Although the rumours of secret tunnels have perpetuated in Malacca throughout the generations, these stories have never been substantiated. Dutch conservation architect, Laurens Vis, in his thorough investigation of the Stadthuys in the 1980s found no evidence of any secret tunnels or hidden pathways. But maybe the building still closely guards its age-old secrets?
Today, the Stadthuys is Malacca’s premier museum, welcoming over 48,000 visitors annually. However, it now goes by the name of Museum of Ethnography and it is used for displaying bits and pieces of the different eras of Malacca’s colourful history and the culture of its people.
Unfortunately, the museum provides no information on the architectural layout, historical function and past activities of the Stadthuys itself. The only feature that gives a somewhat true representation of the history of the building is the governor’s room, a single room that attempts to recreate the atmosphere of how it was during Dutch times there.
(Dennis De Witt is a Dutch Eurasian from Malacca who as a hobby studies the history of Dutch influence in Malaysia and the surrounding region. He is currently the Project Co-ordinator of the Malaysian Dutch Descendants Project, a community effort working to bring together the forgotten Dutch descendants in Malaysia. For further information, please visit www.dutchmalaysia.net)
Whilst I was delighted to be able to see the local Melakian market in full swing on the day we visited, the one downside was that it made getting decent photos of the Stadthuys very difficult indeed.

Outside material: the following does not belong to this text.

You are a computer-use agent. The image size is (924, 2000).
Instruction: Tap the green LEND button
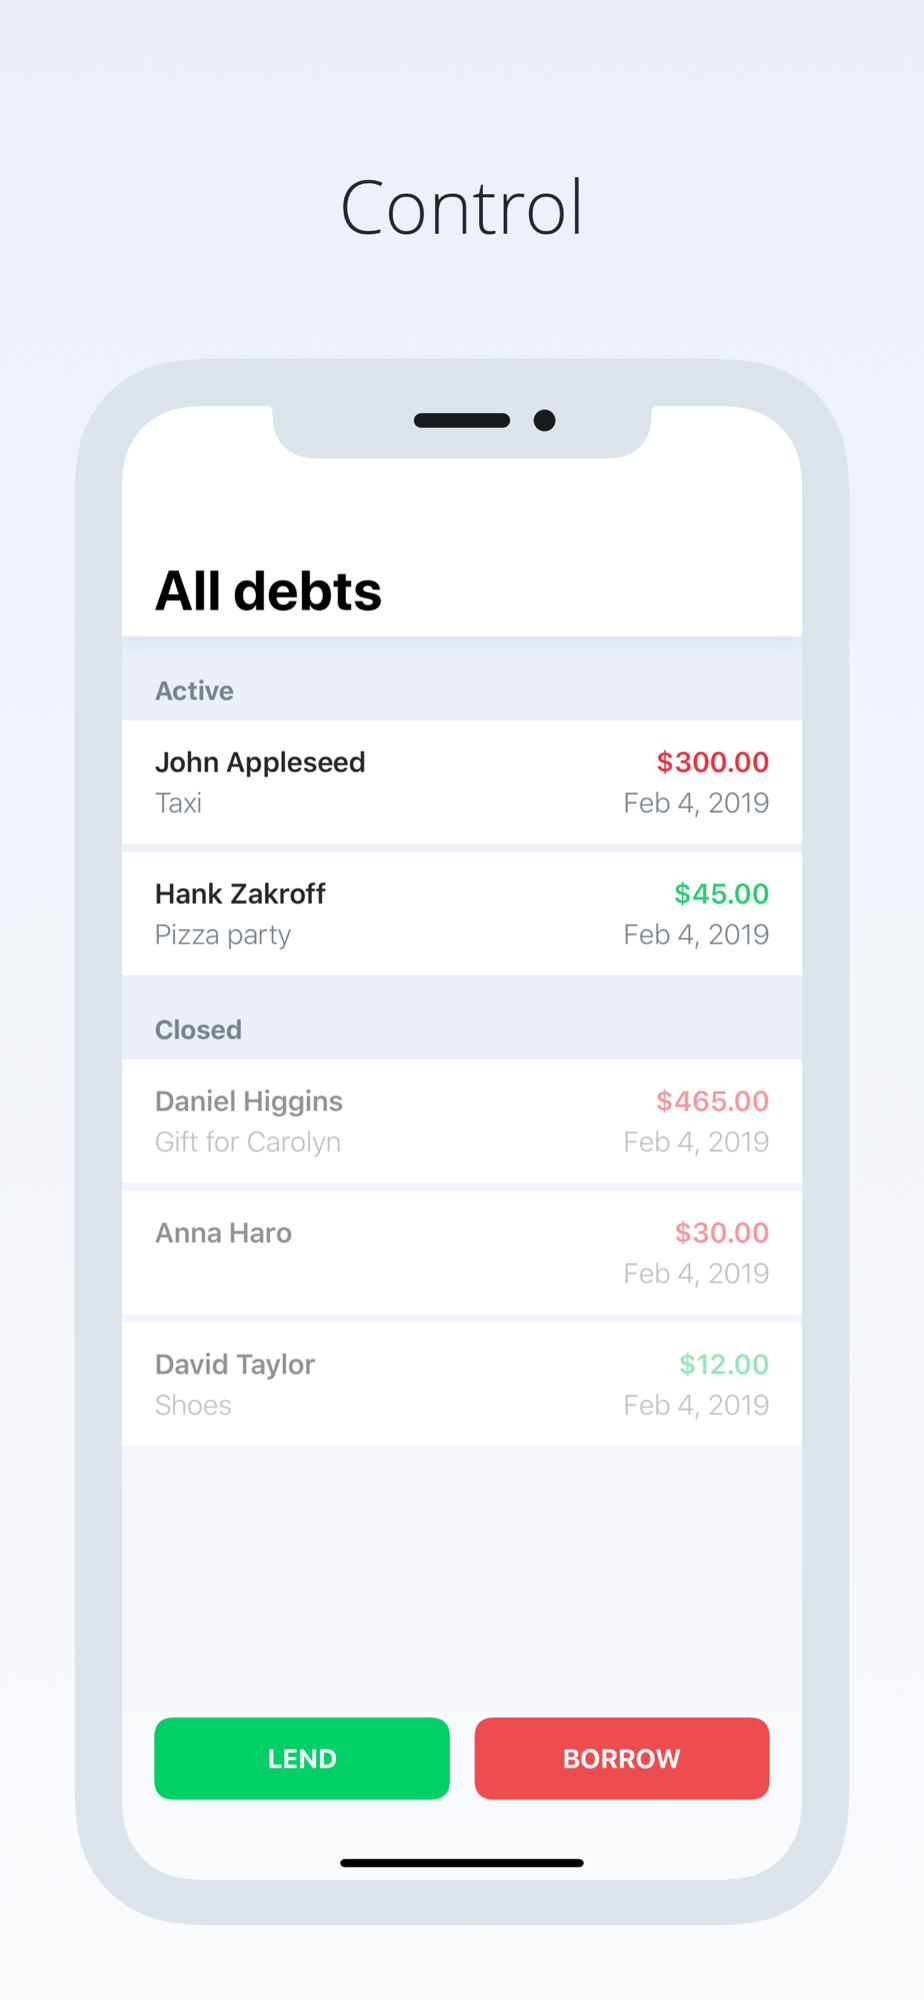(301, 1758)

In fact I ended up with more Market than Stadthuys… also probably because of the presence of the market, the front entrance area was rather restricted in space so there were people everywhere, taking photos, coming out, waiting to go in, and my photos didn’t come out well at all. We also saw the queue and knew immediately that there would be no hope of even a super quick tour on our tight schedule… but yet another reason to return one day for a longer stay and a closer look.